#### Document text
+++
The EcoCity development team, with the support of the Clean Air for Ukraine project together with the Czech NGO Arnika, is presenting a unique mobile air monitoring station Sapphire-32. The station does not require stationary fixation, it allows continuous independent evaluation of air quality at any location and measures more than 15 parameters. Sapphire-32 from EcoCity is an innovative development of Ukrainian technical experts and inventors that will help promote a new level of citizens’ rights to clean and safe air in Ukraine.
According to Maksym Soroka, scientific and technical advisor to the Clean Air for Ukraine project, the mobility and independence of Sapphire-32 station provides special opportunity to assess air quality and safety in the event of emergencies, fires, adverse weather conditions and severe air quality deterioration.
A key developer of special software for the stations, fifteen-year-old Dmytro Obukhov, noted that the Sapphire-32 mobile station is a unique Ukrainian invention that has no analogues in Ukraine. This experience can be extended to public air monitoring projects around the world.
+++
#### Data listing
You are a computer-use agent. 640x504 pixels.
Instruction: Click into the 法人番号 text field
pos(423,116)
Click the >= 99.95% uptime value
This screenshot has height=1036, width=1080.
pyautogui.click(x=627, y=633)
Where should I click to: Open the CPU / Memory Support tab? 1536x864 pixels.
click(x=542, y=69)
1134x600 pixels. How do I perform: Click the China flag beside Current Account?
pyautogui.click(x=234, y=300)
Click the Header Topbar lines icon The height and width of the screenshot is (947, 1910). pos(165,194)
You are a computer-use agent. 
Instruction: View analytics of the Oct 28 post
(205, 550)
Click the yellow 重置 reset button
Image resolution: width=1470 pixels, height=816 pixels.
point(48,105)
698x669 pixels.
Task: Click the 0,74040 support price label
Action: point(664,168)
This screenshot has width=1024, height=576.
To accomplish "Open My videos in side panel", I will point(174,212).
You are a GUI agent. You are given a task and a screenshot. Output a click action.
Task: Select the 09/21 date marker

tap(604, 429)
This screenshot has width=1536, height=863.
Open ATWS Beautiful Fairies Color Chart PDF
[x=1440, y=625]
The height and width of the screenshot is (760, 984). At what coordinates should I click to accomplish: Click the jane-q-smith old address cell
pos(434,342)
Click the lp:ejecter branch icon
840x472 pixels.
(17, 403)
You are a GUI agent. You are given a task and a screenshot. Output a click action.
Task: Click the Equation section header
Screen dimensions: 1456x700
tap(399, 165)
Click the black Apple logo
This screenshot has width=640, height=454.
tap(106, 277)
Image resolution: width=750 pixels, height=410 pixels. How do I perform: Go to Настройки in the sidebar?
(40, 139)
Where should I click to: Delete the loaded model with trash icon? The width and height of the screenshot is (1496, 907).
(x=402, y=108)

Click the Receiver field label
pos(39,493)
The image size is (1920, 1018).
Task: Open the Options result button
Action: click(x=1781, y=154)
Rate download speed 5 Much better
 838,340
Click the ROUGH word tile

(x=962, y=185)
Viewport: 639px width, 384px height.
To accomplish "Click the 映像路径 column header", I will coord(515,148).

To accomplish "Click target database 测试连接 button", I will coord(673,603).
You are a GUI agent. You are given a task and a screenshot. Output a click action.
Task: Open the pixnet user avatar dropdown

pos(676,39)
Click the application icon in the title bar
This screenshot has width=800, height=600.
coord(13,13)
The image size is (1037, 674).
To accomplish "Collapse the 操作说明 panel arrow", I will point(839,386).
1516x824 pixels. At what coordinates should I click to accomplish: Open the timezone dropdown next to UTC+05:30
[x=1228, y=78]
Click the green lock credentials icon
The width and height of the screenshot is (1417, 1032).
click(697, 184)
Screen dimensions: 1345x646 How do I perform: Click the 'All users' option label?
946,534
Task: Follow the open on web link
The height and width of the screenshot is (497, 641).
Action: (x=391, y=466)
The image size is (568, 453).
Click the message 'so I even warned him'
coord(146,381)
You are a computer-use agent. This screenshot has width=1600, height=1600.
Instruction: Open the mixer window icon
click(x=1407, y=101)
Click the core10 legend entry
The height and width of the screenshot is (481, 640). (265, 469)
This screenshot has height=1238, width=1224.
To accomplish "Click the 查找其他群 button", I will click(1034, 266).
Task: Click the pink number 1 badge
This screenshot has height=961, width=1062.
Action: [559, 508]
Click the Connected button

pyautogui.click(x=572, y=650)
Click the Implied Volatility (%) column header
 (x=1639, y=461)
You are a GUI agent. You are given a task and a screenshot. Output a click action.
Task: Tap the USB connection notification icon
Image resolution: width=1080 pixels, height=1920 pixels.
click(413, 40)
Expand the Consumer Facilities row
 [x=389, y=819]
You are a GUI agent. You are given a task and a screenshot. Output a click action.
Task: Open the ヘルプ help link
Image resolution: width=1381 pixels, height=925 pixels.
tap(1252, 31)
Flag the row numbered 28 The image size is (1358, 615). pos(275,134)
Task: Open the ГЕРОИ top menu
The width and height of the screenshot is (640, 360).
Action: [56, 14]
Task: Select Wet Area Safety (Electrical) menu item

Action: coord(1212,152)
+++
#### What you need to do
Continue the article above about the Sapphire-32 mobile air monitoring station, starting after its final sentence.

#### Your response
Air quality can now be measured by more than 15 parameters, namely: fine dust particles PM10, PM2,5, carbon monoxide CO and carbon dioxide CO2, nitrogen dioxide NO2, sulfur dioxide SO2, formaldehyde H2CO, ammonia NH3, ground-level ozone O3 and total volatile organic compounds TVOC. It is possible to expand the list of specific toxic substances and additives with: aromatic hydrocarbons, hydrogen sulfide H2S and hydrogen chloride HCl. These toxic substances are included in the priority list of air quality assessment in accordance with the procedures of the European Union and the new procedure for state monitoring in the field of air protection (Ukrainian law from August 14th 2019, № 827). Moreover, the mobile station allows to assess the level of physical (parametric) pollution using the indicators of the radioactive radiation, noise and the intensity of UV radiation.
Oleksiy Trelevsky, the curator of the EcoCity public air quality monitoring project, notes that the mobile design allows the air quality to be assessed even indoors: “This station is equipped with an electronic dialog board, which allows you to check the level of air pollution here and now – even without Internet connection. All values from the sensors are displayed in real time, averaged every 20 minutes, sent to a server and stored in memory of the device, where they can be downloaded as a CVS file for further expert analysis by the environmental activists. This provides multi-level data protection, and the GPS module allows you to accurately determine the time and place of monitoring.”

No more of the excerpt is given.